In Agra, India, he to had fill a net with balloons and travel with it on the back of a bicycle through the streets to deliver them to a vendor. (Photo courtesy of CBS)

“One of the things the race taught me is you have to make decisions and stick with them, and just accept the consequences if you’re wrong,” he said. “I think that’s one thing that makes a great leader.”

And they found out you don’t have to speak the same language to communicate.

All of these, Dr. Corley said, have made him a better physician.

“As doctors, we go from room to room, and we get to meet all these different people. We don’t know where they’re coming from, and we take care of people from all over the world,” he said. For example, his brief time in Zimbabwe helped him connect with a woman from Zimbabwe he treated recently at Regional One Health. “Just from this experience, I had a little bit to share with her. And it helps the patients trust you a little more when you can share experiences with them.”

His mom said the race showed her the best in her son. “He is so passionate about life and about people,” she said. “He puts people in front of himself, and that’s why I think he’s going to make a great physician.”

As he continues his internal medicine residency, Dr. Corley is considering whether to specialize in pulmonary critical care or become a hospitalist. As one of five internal medicine chief residents, he will help steer the residency program for the next few years and will recruit others to internal medicine.
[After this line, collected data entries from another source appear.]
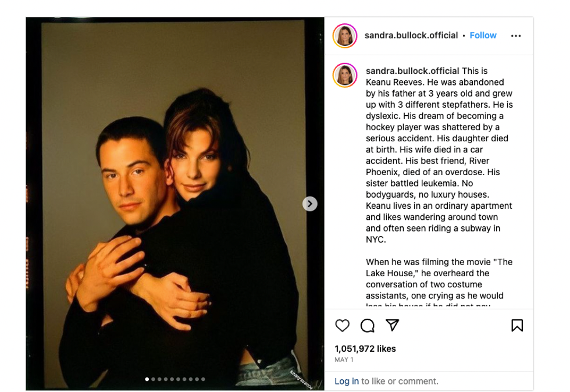Follow the sandra.bullock.official account
This screenshot has height=392, width=570.
pos(483,35)
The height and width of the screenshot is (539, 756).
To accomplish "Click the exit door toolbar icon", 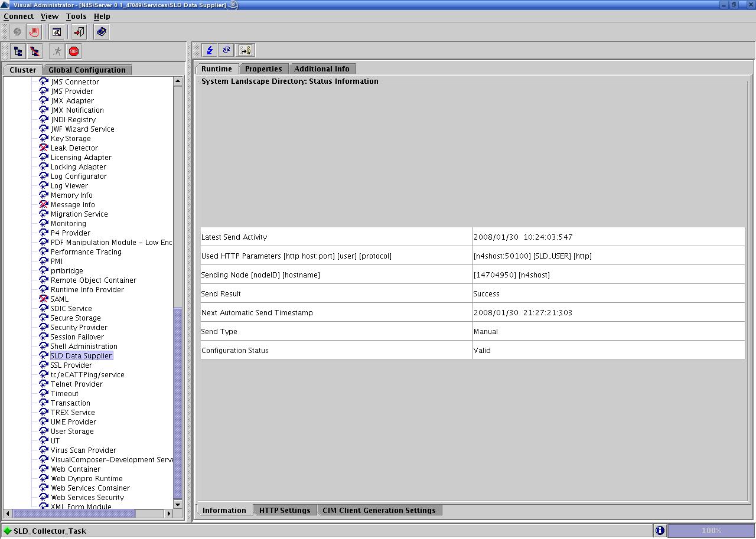I will click(x=79, y=32).
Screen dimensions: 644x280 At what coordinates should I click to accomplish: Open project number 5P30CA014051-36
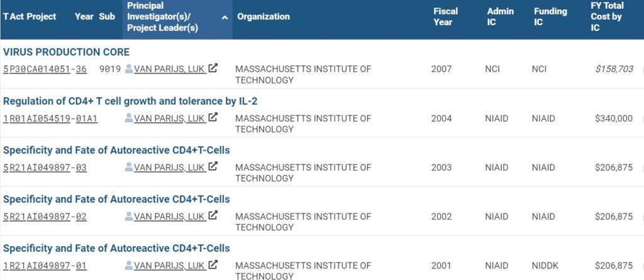45,69
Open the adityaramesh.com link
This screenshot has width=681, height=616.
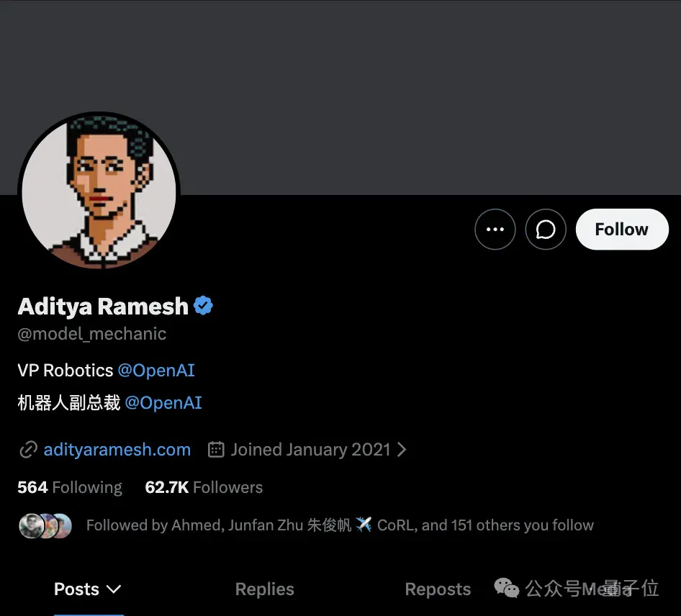click(117, 450)
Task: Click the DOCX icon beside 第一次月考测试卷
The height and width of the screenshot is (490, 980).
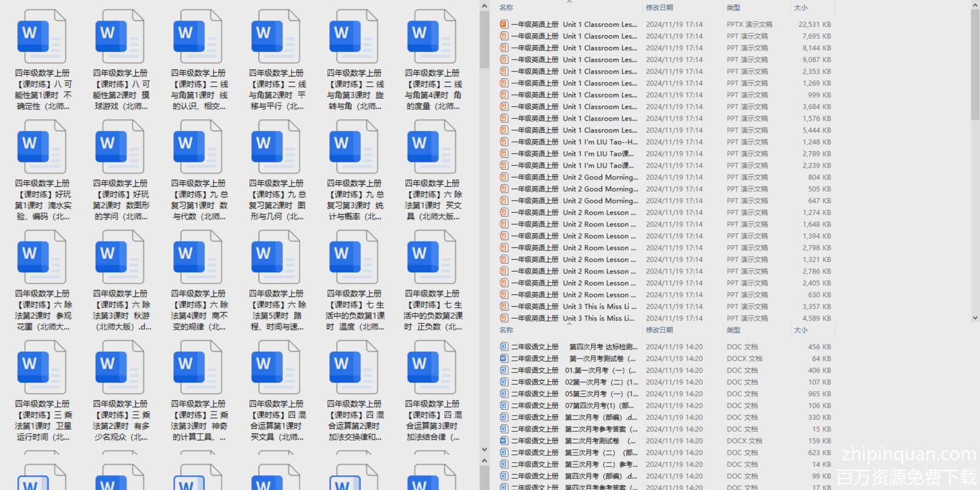Action: click(503, 358)
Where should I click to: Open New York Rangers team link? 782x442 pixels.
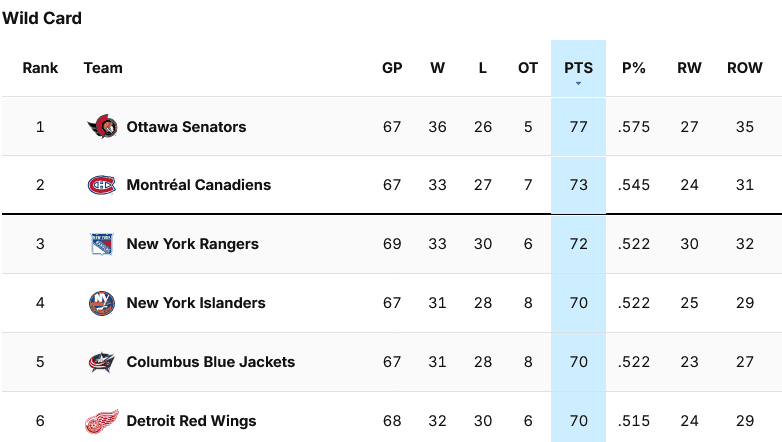[x=193, y=244]
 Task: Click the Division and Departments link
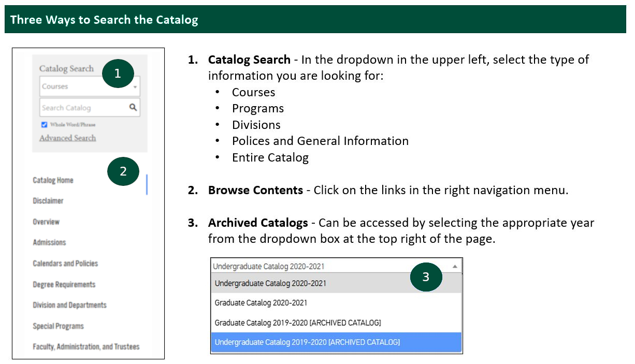click(69, 305)
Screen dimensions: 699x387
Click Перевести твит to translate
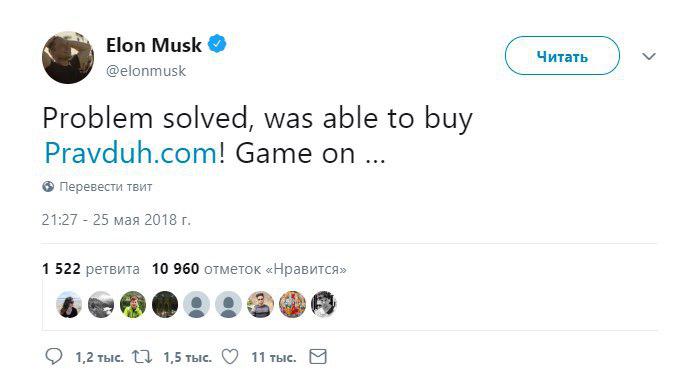coord(106,187)
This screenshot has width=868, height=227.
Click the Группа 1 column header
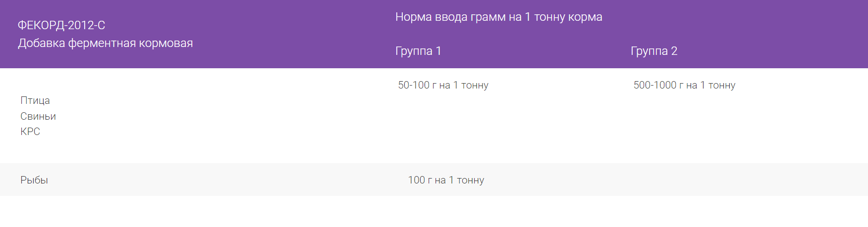point(418,51)
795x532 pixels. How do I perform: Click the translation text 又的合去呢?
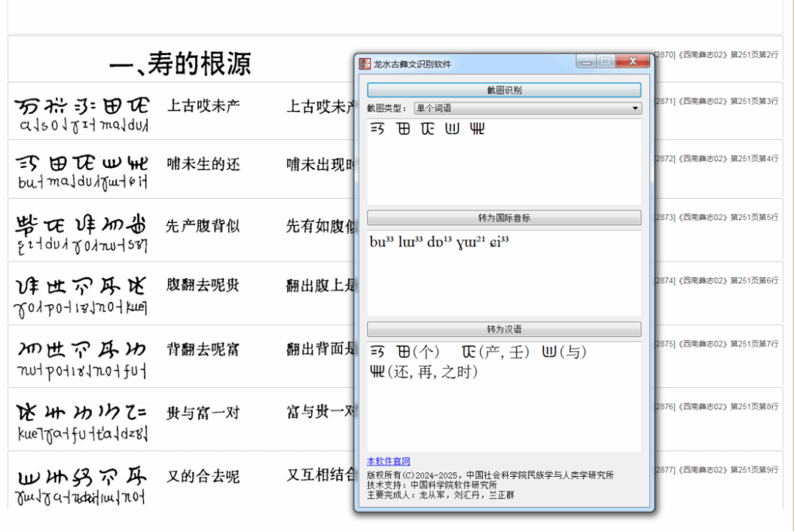(x=202, y=477)
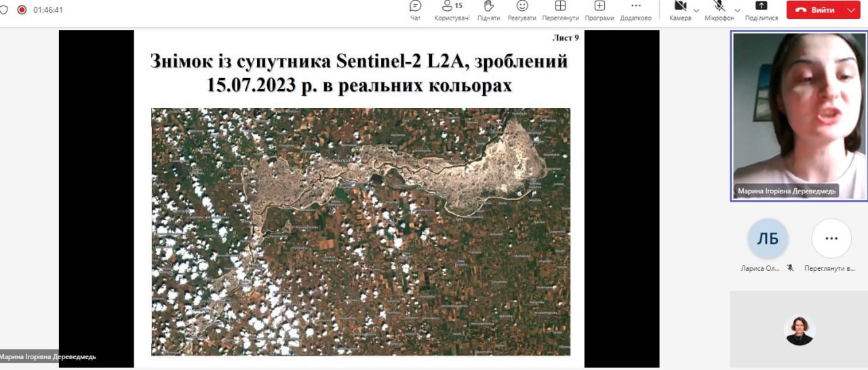Share your screen with Поділитися
This screenshot has height=370, width=868.
pos(761,10)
He would love to stay in Memphis after residency, he said. “I didn’t really have any connections to Memphis when I came here. I just loved the residency program, and I just loved the residents. I thought they were really good people, so I ranked this placement Number 1, and now I’ve come to love the city. “

Regardless of where he settles, his TV travel left him hungry for more adventures.

“I did a swing rope over the Zambezi River,” he said. “I never would have done that. Now that I got a taste for travel and I got a taste for doing things like that, I can’t wait. After residency, I’ll start traveling again.”